The report, released on Wednesday, dwells at length on the theme of inequality in the backdrop of the current global economic slowdown. It traced the roots of the inequality to the 1980s when countries began transitioning to market economies.
“In Asia where inequality of personal income is generally lower than in other developing regions, it has increased since the early 1980s in terms of both income disparities across all income groups and the share of top income groups in total income,” the report said.
“The gains from (economic) growth in India have been concentrated among the surplus takers (profits, rents and financial incomes). A major reason for this is that growth in modern sectors (manufacturing and high-end productivity services such as the software industry) have not been sufficiently employment generating,” it said.
This has meant that about half the workforce is engaged in agriculture, which now accounts for less than 15% of the country’s gross domestic product (GDP) and “in low-remuneration services,” the report said.
This is “where most of the discussion on inclusive growth comes in,” said Biswajit Dhar, director general of the Delhi-based Research and Information Systems thinktank, who was present at the launch of the report in New Delhi.
“In India’s context, we have been talking about inclusive growth to mean reducing the disparities between different sections of society in their access to productive resources,” he said.
Given the adverse global economic situation that’s squeezing growth in India, Dhar warned against the tendency of governments to cut expenditure, including social spending, to reduce budget deficits.
“There is the obvious attack on social expenditure or education and health. These are the obvious soft targets,” he said, echoing the line taken by the Unctad report that calls for increased public spending and progressive taxation to bridge the income disparity between rich and poor.
The report urged governments to formulate “policies that preserve the share of workers in national income and redistribute income through progressive taxation and public spending to improve equality as well as economic efficiency and growth.”
Such policies “and the provision
of essential goods and services to low-income groups, can strongly contribute to the process of inclusive growth,” it said.
Planning Commission member Abhijit Sen warned against the tendency to listen to “big capital, the corporate sector much more” than the problems of workers and small enterprises. “Listening and doing little things is much more important... than making major policy announcements,” he said.
The Unctad report said it was possible to improve tax collection and make it more progressive without negatively affecting economic incentives.

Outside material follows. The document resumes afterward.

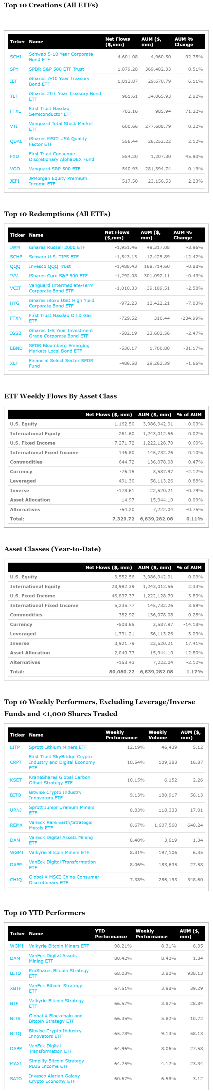The height and width of the screenshot is (1091, 213).
Task: Click the YTD Performance column header
Action: coord(111,933)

“For example, taxation could be increased on top incomes resulting from rent-seeking activities—that is, activities directed more at increasing the share of the pie a few people (in) key positions get—as compared with profits from entrepreneurial activity and productive work that increases the size of the pie itself,” it said.
The report said governments in resource-rich developing countries should ensure these resources benefit the entire population and not just a few domestic and foreign actors.
“By enlarging fiscal space, governments can apply countercyclical policies—such as are needed to increase demand during the current economic downturn—as well as redistribute income and finance investment for more sustainable and inclusive growth,” it said.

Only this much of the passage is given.